逆に、会ってない、これから会うキャラの話が重要になってくるのか?


今回の霊夢のお金儲けは神社ビジネス、梅の御神木で梅見で御開帳。
まあまあ成功したと言えばそうだが、結局元の木阿弥。
鈴奈庵でもなんかしようとしてたがアレ魔理沙と小鈴だけ儲かってる説が。
まあこういうのは成功したら終わりだもんね。


茨歌仙では河童が多く描かれる。あずまあや先生の趣味もあるかもだが、神主もそれに乗っているのか。
いつだったか河童ダムの話があったと思えば、河童の腕の話がまた出てきたり、とばっちりで玄武の沢を地獄の鬼神長に攻められたりもする。山童なんかも出てくる。
河童の腕の伏線は第一話でもあったし、茨歌仙における最重要伏線かも知れない。
おもちゃの腕に、品書きの書かれた箱。

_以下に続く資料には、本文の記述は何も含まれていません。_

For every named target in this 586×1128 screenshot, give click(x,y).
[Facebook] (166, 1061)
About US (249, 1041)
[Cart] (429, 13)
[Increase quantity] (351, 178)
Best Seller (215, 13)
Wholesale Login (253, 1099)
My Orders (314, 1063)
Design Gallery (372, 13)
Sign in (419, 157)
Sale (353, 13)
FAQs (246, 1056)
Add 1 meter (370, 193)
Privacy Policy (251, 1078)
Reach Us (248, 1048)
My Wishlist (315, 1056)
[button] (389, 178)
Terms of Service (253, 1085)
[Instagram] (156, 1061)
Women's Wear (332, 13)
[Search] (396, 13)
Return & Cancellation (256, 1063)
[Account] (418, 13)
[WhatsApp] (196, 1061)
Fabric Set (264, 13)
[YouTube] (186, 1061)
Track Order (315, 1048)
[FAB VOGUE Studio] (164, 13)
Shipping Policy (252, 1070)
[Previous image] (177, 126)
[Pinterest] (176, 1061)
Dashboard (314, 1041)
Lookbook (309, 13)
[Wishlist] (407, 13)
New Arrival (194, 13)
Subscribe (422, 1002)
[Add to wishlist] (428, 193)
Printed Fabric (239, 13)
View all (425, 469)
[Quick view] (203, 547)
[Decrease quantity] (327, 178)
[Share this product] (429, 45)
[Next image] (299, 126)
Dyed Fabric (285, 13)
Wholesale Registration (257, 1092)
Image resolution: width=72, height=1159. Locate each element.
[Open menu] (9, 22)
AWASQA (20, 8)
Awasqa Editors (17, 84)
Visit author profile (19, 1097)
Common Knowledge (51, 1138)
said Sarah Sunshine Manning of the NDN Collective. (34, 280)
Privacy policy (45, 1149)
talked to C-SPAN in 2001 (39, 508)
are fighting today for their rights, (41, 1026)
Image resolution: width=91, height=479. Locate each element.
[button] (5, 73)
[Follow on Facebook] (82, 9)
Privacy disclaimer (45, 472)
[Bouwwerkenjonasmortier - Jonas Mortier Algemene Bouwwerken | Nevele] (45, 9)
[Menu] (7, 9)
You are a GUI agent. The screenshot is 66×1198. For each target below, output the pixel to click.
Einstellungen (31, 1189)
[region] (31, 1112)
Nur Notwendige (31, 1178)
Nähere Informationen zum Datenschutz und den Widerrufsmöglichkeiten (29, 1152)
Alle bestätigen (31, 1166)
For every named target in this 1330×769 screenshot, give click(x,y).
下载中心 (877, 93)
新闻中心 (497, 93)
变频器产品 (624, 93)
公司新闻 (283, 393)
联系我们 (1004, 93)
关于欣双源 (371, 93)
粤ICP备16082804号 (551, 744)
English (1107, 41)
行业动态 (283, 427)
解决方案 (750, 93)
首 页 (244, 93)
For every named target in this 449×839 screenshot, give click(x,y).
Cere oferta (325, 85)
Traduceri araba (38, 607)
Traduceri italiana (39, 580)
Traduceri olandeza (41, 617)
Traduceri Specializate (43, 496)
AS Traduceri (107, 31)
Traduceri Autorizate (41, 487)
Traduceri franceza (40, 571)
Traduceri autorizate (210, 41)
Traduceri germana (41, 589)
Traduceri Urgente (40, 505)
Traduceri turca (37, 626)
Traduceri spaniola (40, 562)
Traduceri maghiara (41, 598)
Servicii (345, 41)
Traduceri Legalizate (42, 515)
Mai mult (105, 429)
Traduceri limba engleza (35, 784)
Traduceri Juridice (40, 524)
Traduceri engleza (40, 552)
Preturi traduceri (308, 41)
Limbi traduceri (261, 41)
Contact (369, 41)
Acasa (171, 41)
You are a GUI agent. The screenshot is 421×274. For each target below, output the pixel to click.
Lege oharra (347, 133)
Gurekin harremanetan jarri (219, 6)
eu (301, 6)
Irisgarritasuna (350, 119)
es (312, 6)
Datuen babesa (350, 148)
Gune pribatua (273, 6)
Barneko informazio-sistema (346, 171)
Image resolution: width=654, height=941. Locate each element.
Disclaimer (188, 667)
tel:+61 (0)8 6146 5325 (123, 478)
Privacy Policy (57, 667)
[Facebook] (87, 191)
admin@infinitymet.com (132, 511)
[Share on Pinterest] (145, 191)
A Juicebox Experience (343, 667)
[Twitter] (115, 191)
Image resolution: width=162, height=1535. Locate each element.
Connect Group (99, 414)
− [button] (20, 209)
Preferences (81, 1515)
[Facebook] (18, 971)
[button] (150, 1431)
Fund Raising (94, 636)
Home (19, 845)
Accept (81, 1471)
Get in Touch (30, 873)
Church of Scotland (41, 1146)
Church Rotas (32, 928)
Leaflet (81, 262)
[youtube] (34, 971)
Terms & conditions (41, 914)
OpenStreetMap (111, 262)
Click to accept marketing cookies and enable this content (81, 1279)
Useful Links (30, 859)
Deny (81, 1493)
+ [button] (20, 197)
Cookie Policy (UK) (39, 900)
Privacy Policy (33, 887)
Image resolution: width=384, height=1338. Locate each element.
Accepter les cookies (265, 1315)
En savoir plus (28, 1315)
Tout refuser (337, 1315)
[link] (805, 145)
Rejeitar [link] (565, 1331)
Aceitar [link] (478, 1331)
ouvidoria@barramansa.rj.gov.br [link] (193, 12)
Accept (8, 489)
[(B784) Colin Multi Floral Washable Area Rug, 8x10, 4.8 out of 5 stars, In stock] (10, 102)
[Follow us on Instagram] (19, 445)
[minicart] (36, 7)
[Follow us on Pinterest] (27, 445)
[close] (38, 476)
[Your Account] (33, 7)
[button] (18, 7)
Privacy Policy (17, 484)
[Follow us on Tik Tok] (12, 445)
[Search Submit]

抱えるように箱を持つ腕。水かきとかはない。
どうも華仙の腕に関係があるとも思えないが。確かアレでしょ?平安時代に源頼光率いる完全武装の6人パーティに、毒盛られた挙句フルボッコにされた時に斬られたんでしょ?まあ鬼も6体だったけども。
まあ幻想郷にあってもおかしくないが、河童の腕?ふーむ。青娥と共に河童の巣に侵入するミッションある?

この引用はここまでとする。